▶ **Text passage**
__________
My card (570) and my C2Q q9550 are still gaming perfectly fine and I see no need to upgrade anything for a while to come. I think when it comes to encoding I will still be able to handle the extra 20 second wait for the 9550 to do what the sandy chips can do quicker. Lets be honest how many of us encode that much? it's mostly all gaming for the majority of us reading these forums. Not all I know, but most of us will be for gaming and browsing online and for that reason I'd say he should drop in a new graphics card and overclock the CPU instead.

bang on.
 
I am still using a 4 year old system with:

Q6700 @3.2 GHz
8 GB 1066MHz Kingston Hyper X DDR2
OCZ Vertex 2 160 GB SSD
2x GTX560 Ti Cu II TOPs in SLI both overclocked to 900/1800
Asus Maximus Formula ROG Mobo


For those of you who know a lot about motherboards from previous years you will know that this mobo doesn't support SLI but only X-fire. Hence I have SLIed using HyperSLI and it works superbly.

From a purely gaming performance perspective, I can run Crysis 2, SWTOR, BF3 an Skyrim on ultra settings without any issues and with at least 60 fps. Bench results are:

3DMark11: 7013
Unigine: 2400

Despite all this, I still have an itch to go down the sandybridge/ivybridge route even though I don't technically need to. Its an itch that needs to be scratched.
__________
▶ **Records**

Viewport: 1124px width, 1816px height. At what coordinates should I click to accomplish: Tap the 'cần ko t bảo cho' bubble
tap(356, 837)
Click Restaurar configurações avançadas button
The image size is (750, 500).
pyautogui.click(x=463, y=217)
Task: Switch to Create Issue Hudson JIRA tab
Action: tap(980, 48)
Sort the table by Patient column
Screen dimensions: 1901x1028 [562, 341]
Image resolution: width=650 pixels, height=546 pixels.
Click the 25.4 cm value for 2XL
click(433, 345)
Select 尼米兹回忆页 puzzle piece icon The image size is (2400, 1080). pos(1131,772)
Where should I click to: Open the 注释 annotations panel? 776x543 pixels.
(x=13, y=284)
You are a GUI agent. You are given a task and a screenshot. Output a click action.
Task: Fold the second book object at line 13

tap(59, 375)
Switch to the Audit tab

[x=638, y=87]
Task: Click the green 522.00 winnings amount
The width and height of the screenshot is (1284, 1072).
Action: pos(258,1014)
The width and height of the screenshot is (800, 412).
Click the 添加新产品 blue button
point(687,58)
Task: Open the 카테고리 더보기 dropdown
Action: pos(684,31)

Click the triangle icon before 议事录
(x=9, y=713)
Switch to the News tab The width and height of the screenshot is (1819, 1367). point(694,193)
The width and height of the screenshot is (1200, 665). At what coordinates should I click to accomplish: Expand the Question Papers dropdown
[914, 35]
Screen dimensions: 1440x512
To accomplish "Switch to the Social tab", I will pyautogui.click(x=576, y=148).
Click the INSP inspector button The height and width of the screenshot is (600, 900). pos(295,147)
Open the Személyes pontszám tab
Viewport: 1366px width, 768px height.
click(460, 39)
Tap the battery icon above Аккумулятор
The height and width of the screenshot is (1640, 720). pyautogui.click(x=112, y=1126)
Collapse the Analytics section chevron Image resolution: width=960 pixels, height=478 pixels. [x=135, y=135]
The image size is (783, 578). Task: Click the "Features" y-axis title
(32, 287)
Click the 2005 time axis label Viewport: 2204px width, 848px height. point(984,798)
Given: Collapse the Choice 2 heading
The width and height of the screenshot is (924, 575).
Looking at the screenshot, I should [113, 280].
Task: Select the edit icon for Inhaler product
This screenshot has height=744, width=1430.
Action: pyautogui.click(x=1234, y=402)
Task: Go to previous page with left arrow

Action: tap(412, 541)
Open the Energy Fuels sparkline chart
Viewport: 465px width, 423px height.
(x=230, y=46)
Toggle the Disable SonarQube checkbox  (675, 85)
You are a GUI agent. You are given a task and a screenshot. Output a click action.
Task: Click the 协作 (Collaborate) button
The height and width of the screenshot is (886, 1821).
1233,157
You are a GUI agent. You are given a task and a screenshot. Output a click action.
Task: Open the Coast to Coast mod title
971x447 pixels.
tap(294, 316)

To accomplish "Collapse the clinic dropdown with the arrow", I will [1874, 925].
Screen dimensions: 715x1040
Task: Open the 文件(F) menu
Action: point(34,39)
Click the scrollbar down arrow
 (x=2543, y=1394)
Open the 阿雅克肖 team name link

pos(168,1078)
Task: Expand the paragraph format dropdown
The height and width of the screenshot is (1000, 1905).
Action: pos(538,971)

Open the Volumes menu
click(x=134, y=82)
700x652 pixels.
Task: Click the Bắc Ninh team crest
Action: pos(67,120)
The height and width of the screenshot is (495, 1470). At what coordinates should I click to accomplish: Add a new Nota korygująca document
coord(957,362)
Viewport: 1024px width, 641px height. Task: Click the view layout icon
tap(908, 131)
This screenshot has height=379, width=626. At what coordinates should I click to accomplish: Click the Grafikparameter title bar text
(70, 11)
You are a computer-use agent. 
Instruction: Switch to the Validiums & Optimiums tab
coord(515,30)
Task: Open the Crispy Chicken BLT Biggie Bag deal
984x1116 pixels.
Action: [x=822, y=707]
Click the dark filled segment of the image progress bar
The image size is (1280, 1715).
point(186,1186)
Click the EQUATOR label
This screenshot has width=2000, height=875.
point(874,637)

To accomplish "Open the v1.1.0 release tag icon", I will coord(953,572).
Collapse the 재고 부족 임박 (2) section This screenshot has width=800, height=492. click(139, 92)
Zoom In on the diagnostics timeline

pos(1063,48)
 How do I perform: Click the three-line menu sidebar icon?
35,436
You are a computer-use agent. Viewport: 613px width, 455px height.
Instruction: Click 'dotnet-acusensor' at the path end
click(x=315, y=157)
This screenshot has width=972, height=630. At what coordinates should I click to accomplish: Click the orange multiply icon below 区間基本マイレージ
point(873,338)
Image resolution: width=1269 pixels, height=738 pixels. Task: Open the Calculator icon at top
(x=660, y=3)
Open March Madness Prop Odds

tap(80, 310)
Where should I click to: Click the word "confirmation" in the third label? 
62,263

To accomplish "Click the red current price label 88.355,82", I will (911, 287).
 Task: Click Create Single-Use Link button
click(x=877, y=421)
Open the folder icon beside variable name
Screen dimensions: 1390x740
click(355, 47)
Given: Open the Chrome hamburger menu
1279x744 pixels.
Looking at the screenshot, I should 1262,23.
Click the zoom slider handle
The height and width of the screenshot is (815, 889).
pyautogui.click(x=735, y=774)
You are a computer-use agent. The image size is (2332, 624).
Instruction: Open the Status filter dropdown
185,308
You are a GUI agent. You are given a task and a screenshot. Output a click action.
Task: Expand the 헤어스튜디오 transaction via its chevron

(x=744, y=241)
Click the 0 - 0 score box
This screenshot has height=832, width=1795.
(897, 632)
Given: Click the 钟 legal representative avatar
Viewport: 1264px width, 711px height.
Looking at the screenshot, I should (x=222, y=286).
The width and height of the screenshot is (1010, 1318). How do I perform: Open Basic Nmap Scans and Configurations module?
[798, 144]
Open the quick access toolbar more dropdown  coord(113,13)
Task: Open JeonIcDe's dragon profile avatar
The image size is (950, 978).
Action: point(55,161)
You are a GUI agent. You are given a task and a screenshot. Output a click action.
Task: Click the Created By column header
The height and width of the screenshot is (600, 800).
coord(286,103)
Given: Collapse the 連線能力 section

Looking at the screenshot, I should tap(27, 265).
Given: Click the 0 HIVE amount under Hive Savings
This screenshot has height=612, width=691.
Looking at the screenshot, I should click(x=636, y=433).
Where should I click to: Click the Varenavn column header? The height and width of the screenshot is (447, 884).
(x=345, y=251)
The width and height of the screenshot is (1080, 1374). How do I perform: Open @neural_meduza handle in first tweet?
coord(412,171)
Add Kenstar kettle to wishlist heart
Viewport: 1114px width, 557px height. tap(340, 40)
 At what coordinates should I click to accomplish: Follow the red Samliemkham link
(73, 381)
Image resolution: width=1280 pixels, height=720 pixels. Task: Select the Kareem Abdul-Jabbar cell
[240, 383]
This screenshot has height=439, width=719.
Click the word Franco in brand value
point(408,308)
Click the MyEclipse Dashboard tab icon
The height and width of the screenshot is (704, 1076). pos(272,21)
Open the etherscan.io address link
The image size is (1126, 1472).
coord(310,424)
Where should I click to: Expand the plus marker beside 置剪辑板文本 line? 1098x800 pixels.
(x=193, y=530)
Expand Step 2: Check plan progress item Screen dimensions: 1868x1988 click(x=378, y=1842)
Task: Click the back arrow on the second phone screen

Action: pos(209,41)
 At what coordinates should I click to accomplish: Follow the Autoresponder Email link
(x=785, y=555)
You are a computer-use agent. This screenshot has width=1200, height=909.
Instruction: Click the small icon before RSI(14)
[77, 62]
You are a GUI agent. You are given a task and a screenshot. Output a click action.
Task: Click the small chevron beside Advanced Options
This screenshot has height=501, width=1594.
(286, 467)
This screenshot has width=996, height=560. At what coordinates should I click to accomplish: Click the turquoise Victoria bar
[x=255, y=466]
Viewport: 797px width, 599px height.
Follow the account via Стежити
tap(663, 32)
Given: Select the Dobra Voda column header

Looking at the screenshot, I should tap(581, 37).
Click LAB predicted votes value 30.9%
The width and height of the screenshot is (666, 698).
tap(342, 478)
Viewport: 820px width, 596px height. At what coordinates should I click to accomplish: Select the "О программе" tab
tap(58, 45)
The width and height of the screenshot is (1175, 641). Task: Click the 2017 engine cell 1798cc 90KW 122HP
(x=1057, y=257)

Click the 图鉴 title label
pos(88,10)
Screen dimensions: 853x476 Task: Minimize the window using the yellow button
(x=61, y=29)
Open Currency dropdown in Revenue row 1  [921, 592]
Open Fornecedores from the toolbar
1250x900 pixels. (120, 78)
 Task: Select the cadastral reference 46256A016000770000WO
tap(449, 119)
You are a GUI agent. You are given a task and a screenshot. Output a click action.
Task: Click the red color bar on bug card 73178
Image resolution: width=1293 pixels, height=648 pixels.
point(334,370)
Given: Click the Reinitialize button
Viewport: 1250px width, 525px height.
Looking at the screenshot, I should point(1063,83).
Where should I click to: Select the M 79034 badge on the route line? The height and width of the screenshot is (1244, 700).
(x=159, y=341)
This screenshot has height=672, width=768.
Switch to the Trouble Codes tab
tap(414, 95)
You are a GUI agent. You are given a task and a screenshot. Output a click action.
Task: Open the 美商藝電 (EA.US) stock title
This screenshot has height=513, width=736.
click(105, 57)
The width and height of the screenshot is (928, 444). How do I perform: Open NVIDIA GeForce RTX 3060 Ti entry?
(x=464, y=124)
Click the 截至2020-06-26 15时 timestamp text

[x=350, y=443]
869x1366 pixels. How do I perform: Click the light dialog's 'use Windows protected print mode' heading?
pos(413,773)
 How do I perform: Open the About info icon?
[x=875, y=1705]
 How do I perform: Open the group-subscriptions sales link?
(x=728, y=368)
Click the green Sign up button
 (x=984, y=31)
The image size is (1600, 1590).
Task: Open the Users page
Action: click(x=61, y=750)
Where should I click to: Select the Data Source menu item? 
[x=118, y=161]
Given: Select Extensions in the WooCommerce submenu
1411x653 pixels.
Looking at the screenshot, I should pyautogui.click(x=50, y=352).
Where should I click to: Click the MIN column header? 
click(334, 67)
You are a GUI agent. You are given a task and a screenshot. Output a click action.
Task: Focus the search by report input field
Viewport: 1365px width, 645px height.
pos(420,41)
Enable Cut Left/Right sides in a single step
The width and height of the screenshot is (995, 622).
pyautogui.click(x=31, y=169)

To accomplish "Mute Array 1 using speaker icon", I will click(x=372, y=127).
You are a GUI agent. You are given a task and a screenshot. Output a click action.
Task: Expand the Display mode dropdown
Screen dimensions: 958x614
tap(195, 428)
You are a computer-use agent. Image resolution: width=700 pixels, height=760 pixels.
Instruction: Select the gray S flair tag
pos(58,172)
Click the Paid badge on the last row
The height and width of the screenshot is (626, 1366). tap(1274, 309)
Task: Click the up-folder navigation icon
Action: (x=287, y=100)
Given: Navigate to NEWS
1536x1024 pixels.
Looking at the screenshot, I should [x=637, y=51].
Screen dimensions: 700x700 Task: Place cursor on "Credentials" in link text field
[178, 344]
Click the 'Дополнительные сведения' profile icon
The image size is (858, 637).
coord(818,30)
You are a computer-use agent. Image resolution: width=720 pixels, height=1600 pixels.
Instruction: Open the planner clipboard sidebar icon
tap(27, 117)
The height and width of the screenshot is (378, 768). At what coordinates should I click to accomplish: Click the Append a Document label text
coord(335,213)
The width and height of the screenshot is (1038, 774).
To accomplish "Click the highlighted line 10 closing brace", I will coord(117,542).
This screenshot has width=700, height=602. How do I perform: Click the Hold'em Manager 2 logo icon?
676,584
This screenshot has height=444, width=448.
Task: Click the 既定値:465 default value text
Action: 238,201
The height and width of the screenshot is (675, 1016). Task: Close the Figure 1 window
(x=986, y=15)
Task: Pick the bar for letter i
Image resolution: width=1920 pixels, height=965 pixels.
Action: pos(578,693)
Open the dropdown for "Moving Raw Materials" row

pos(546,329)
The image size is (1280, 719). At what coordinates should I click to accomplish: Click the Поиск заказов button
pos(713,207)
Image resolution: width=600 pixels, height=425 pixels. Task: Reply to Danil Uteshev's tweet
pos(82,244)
__________
Continue the forum post about whether to upgrade an older gaming PC, starting right after its last sentence.

How long does your board take to post? Mines takes an absolute age these days and I thought it was all the hard drives slowing it down. Disconnected all but the boot SSD and it's still slow! I know the raid card I have will slow it down as well as the mobo's own raid. However it stays on the logo for way tooo long before the raid config pops up.

It never used to be like this and I'm thinking it's just getting old and slow?
 
Listen to stulid.

The 7850 is better than the 6950, it uses less juice and runs cooler as well. Also note it has 2GB of VRAM the 560Ti's close to the price of that 7850 are only 1GB.
 
How long does your board take to post? Mines takes an absolute age these days and I thought it was all the hard drives slowing it down. Disconnected all but the boot SSD and it's still slow! I know the raid card I have will slow it down as well as the mobo's own raid. However it stays on the logo for way tooo long before the raid config pops up.

It never used to be like this and I'm thinking it's just getting old and slow?


Takes about a second. Similar amount of time it took when I first built it. Interestingly though I had a ROCK Xtreme SL8 gaming laptop which exhibited the same symptom. I did a clean reinstall of everything using different RAID drivers and it was all fine. It happened when I set it as a RAID-1 but not as a RAID-0 array.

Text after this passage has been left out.